Del tacto casi no puedo hablar. Pero puedo distinguir la textura de algunas telas, la diferencia tan característica de la lana de merino y la de alpaca, de la seda o el poliéster, la suavidad de la cachemira. Me llama todavía la atención, la casi perfección, de algunas flores artificiales que uno las tiene que tocar para poder comprobar su autenticidad y que el sentido de la vista no llega a distinguir.

De los dedos de los pies tampoco hay mucho que decir, pero hay que destacar la sensación tan especial que se siente cuando uno se quita los zapatos y los pone a remojar en las aguas de un río o un arroyo de agua clara. Incluso de agua turbia. Recuerdo en Venecia, después de horas de caminata, haberme quitado los zapatos, remangado los pantalones y meter los pies al agua turbia, fangosa y aceitosa del canal principal frente a la estación de tren.

Para ser justos también habría que mencionar las sensaciones que se sienten al caminar descalzo en la arena y en el pasto mojado, aunque esto último ya suena a lugar común. También habría que mencionar la libertad trasgresora que se siente al pisar el lodo o el fango.

De los olores que decía mi maestro vale la pena mencionar el olor de las ciudades. No todas huelen, según mis saberes y percepciones. Dicen que en Guadalajara, donde vivo, el olor a tierra mojada era sublime. Ya es cosa del pasado, la plancha de asfalto se encargó de exterminar sus aromas.

Pero la Ciudad de México huele a tortilla y cilantro. Sobre todo el centro, donde los cientos de taqueros callejeros y establecidos emanan sus olores y anuncian sus sabores. Son olores que llegan y se perciben en el estómago, que alborotan los ácidos y despiertan las papilas.

Cuando llego a Lima me impresiona el olor a humedad y a mar. Es un olor sutil que se percibe en el momento del contacto, cuando se llega de fuera, luego se diluye. A veces, en las madrugadas, cuando entra la neblina, se despierta el olor y se acompaña con el canto de las palomas cuculí, un canto mañanero también característico de la ciudad.

En la ciudad de Nueva York huele el Metro, donde indefectiblemente uno tiene que ir a sumergirse varias veces al día.

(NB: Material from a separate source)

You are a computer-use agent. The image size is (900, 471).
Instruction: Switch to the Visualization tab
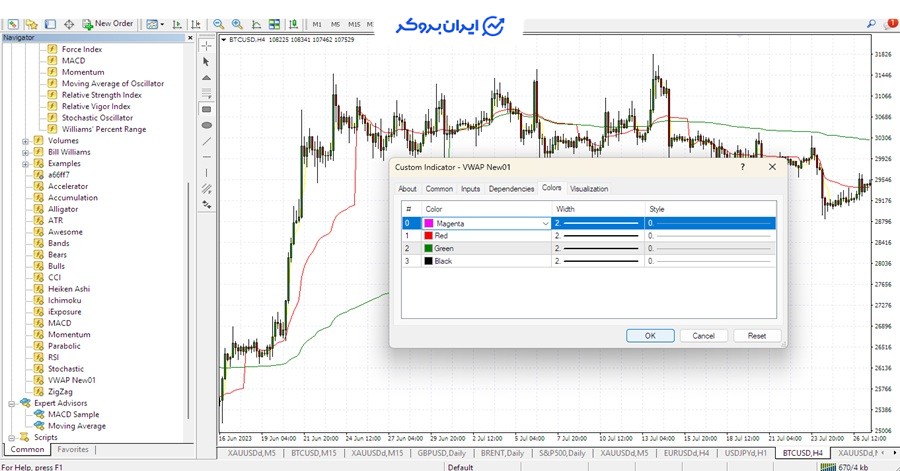coord(589,188)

Es un olor a grasa y aceite rancio y posiblemente a humanidad. Es quizá uno de los metros más feos del planeta, pero a la vez más eficientes, indispensables y entrañables. Cuando se le conoce, se le aprecia y se le extraña.

En Francia huelen ciertos barrios además de ciertas personas. Recuerdo el barrio árabe de Saint Sernan, donde vivía cuando era estudiante, en el centro de Toulouse. Olía a perejil y a hierbas, muy especialmente una calle donde se concentraban las tiendas de especias y aceitunas.

Dicen que Mumbay (antes Bombay) y otras ciudades de India huelen a basura quemada. La suciedad y la inmundicia se acumula por todas partes y juntarla y quemarla parece ser la mejor solución, dada la inmensidad de las tareas de recolección.

Estos olores tienen patente de eternidad, son memorables. Uno los recuerda, mucho más que lo que se ve o se escucha en una ciudad. Y cuando uno vuelve a ese lugar el olor vuelve a penetrarte, a inundarte. Vuelven también los recuerdos, las fechas, los momentos vividos.

Los olores penetran y luego se los lleva el tiempo y la ausencia. Vuelven con la presencia, con el recuerdo, pero es el rencuentro con un olor tan ancestral como personal lo que da sentido a este sentido tan olvidado y relegado.